Sam
I’m going to keep this fairly short, but I wanted to share that I lost my Sam cat on Friday.
I got home from running errands and found him by the back of the house unable to move his back legs and panting hard. It was already almost 6 pm so no local vets were still open, and the closest emergency vet is like 90 minutes away, so I was in a bit of a panic as I texted a woman I went to school with who is now a vet. She told me to go ahead and bring him up to her clinic and she’d meet me there. I spent the almost hour-long drive talking to him, asking him to hang on, trying to make sure he understood that we were going for help.
About 45 minutes into the drive, his panting stopped, and I had a feeling that was a bad thing, not good. I could tell he was still breathing at first, but the next time I tried to check it was impossible to tell while still driving since he was facing away from me in the kitty carrier.
When we finally made it to the vet clinic, I let my friend know before I even got out of the car that I didn’t think he made it, and she agreed as soon as she saw him, but took him inside to examine anyway in hopes of figuring out what happened.
He had no visible injuries, was only 5, and had always been the picture of health, so I had no clue what might have happened except that it had to be something internal. The first thing she had asked when I texted her the symptoms was if he had a history of heart murmur, and although I’d never known about it, she was 95% sure that he’d had an undiagnosed one that had caused a clot towards the back of his body, thus not being able to use his back legs and the blue-ish back paw pads when she examined him.
I was obviously a mess. I’d been running on adrenaline from the minute I found him until we arrived at her office a little over an hour later, so my brain couldn’t quite wrap around the idea that my little guy was gone. I’m still working on that.
Sam was pretty much the perfect cat. He had such a funny personality – he loved to be held upside down like a baby, he’d go sit by the back fence to taunt the neighbors’ dogs, he LOVED his little brothers when they were born and would even let them “nurse” on him when they were babies. If I overslept, he knew how to yell and wake me up. He let me put hats on him for silly photos. And of course, he was polydactyl, and always walked with his extra thumbs sticking out in a way that made him look like he wore high heels.

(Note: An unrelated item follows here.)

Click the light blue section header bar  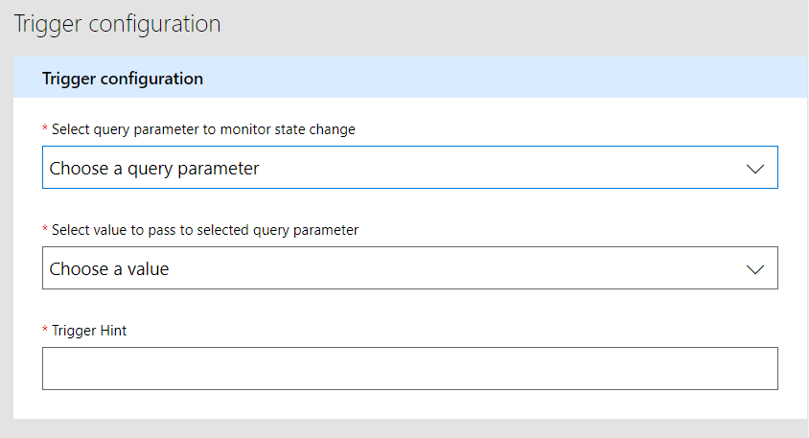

We should’ve had at least five or ten more years together, but at least it was pretty quick vs. being some kind of drawn out illness. And I’m SO thankful to know what happened – I owe my friend big time for going back to work at 7 pm on a Friday night so that I didn’t have to go to the emergency vet, which let’s be honest I really couldn’t afford anyway. If she hadn’t examined him I’d still be totally confused and probably blaming myself in every possible way, but she said that finding him sooner wouldn’t have helped – there’s not much they can do when this happens except euthanasia to end the pain quicker. It’s still SUCH a shock – he was basically my age in cat years and a super active, healthy, happy guy.
I’m doing better than when I lost Jasper back in February, but ugh, I’m going to miss his little feet so much.